It’s an association thing. For many of us, the only time we actually slow down is at bedtime. Our brain is used to us running around, processing multiple activities and generally being in an active state of doing. The minute we stop to rest, our brain assumes it’s time to take a nap.
Closing your eyes shuts out the light, which tells your brain it’s night time. A lack of light is known to have sleep-inducing effects on the brain. If you close your eyes to meditate, this physiological effect kicks in.

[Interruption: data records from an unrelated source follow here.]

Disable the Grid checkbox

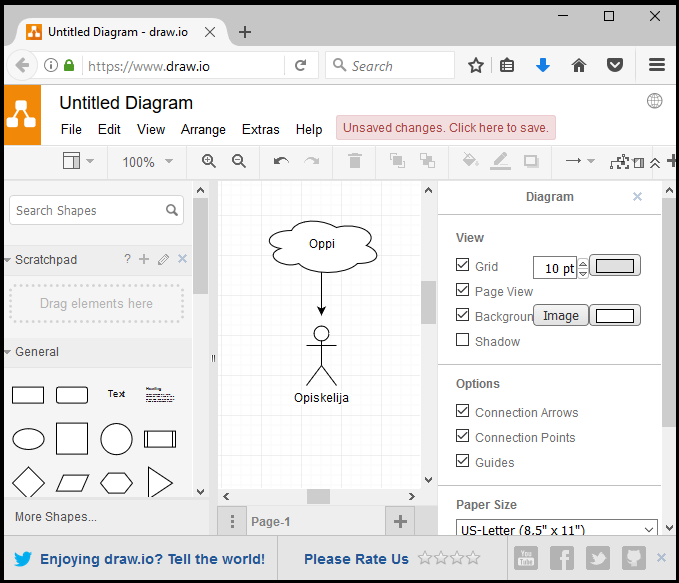(462, 266)
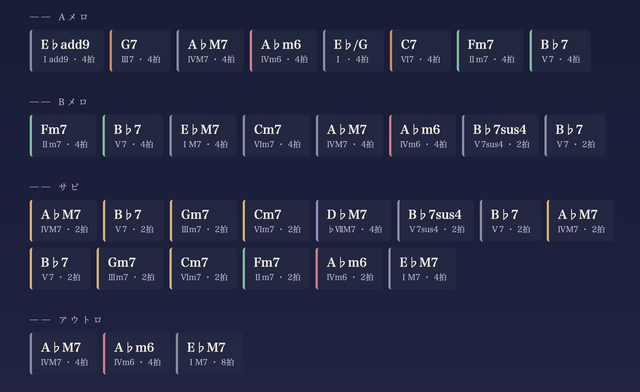
Task: Select the B♭7sus4 chord in Bメロ
Action: pos(500,136)
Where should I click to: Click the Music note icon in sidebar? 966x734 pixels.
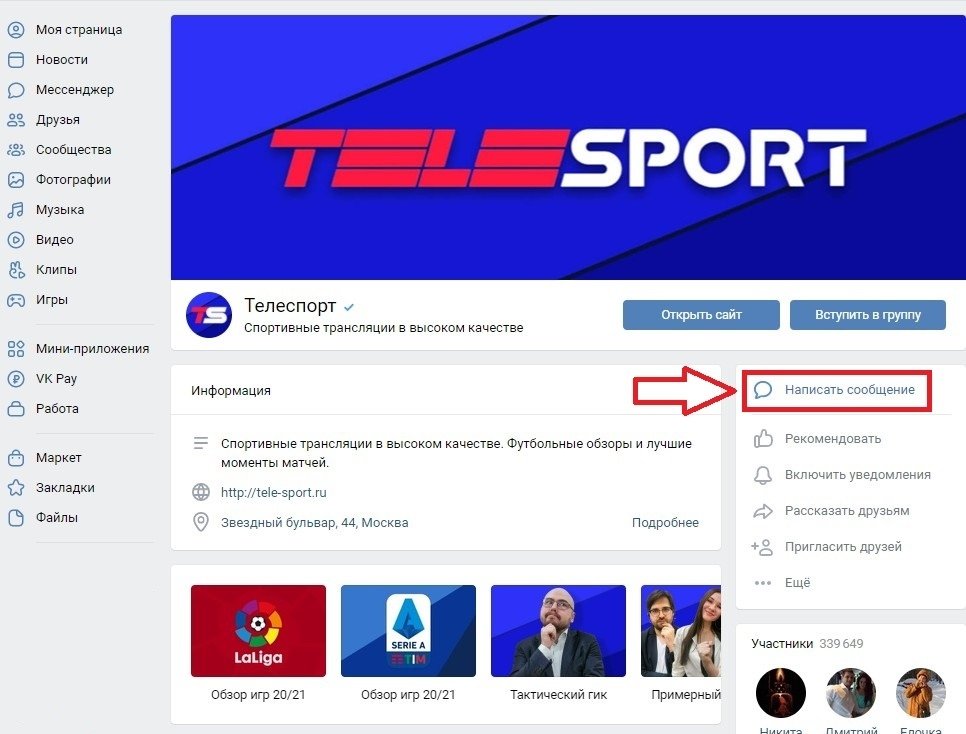coord(16,210)
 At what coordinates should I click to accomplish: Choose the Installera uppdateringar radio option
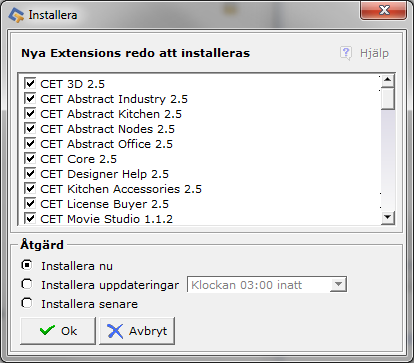[x=27, y=284]
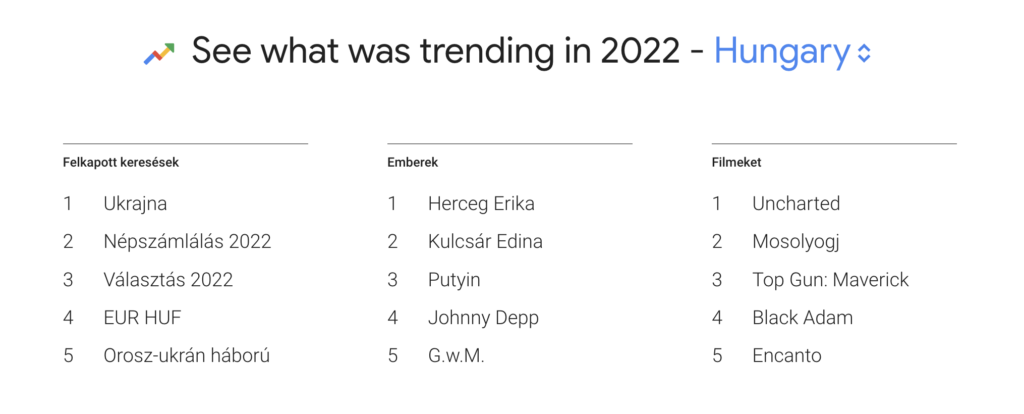
Task: Open the Ukrajna trending search
Action: tap(135, 204)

Meditation can be boring. There, I said it. Part of the reason why meditation can be challenging is that our mind craves the stimulation and distraction that it's accustomed to being surrounded by. When that’s no longer there, things can get pretty boring, particularly when you’re new to meditation. Have you ever fallen asleep during a dull lecture or while watching a bad TV show? Then you know sleep can be an effective escape from boredom.
Early morning meditation might feel more like sleep time. During my yoga teachertraining, we got up at 5:45 a.m. each morning to meditate. I repeatedly had to pull myself back from the brink of sleep. In my brain, it was definitely still night time and I’d barely woken up before I started meditating. It was much too easy to drift back off to sleep than maintain a state of alertness.
You might just be tired. Meditation forces us to confront how we’re actually feeling, rather than numbing ourselves to what’s going on. Sometimes we’re so busy we don’t even realize how tired we are until we stop. If stopping happens to be when you take time out to meditate, then to suddenly notice your sleepiness is entirely natural.